From: Dictionary of American Naval Fighting Ships, Vol.I, Part A - p 457


A city in western Indiana situated on the banks of the Wabash River and a village in western New York about 30 miles east of Buffalo.

(PCS--1383: dp. 338 (f.) (Lim.); 1. 136' 0''; b. 24'6'' dr. 8'7"; s. 14.1 k. (tl.); cpl. 57; a. 1 40mm.; cl. PCS--1376)

PCS-1383 was laid down on 27 March 1943 at Whitestone, Long Island, N.Y., by the Wheeler Shipbuilding Corp.; launched on 23 June 1944; and commissioned at the New York Navy Yard on 7 August 1944, Lt. Edward M. Castle, USNR, in command.
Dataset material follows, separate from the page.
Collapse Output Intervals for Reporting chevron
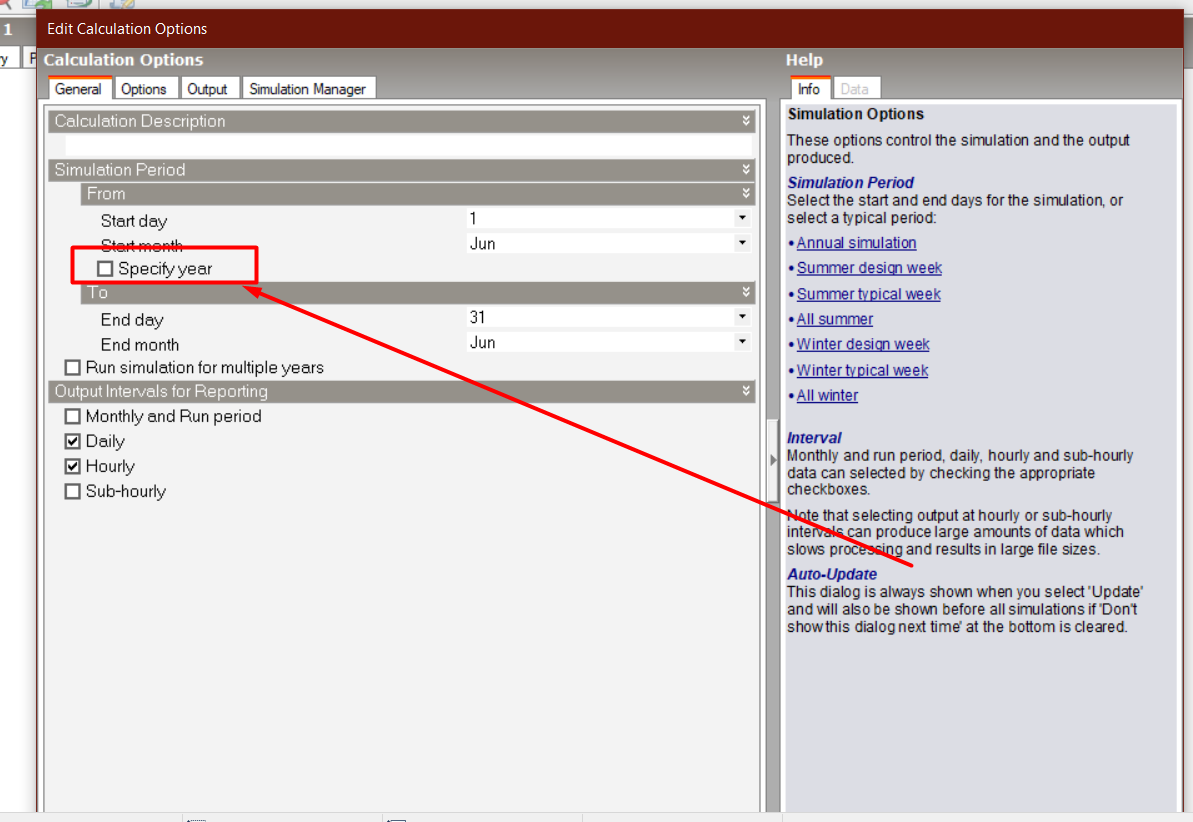This screenshot has height=822, width=1193. (746, 391)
The subchaser remained in the Long Island Sound area until late August when she headed south. She arrived in Key West, Fla., on 26 August; completed shakedown training; and then began duty as a school ship for the Sonar School at Key West. That assignment occupied her for the next 13 months. PCS--1383 concludes her work with the Sonar School on 28 September 1945 and sailed north to Norfolk, Va. Arriving there on 2 October, she reported for duty with the Service Force, Atlantic Fleet. Later, she became a naval reserve training ship in the 5th Naval District. PCS--1383 was decommissioned on 23 February 1947 but was placed in service on 31 July 1947.

She remained in that status until 28 February 1950 when she was placed out of service and berthed with the Norfolk Group, Atlantic Reserve Fleet. In May 1950, she was moved south to Green Cove Springs, Fla., where she joined the Florida Group, Atlantic Reserve Fleet. She remained inactive for the remainder of her naval career, a little more than six years. On 15 February 1956, PCS--1383 was named Attica. That summer, however, Attica was found to be surplus to the needs of the Navy. Her name was struck from the Navy list on 19 July 1956. Details of her disposal have not been found.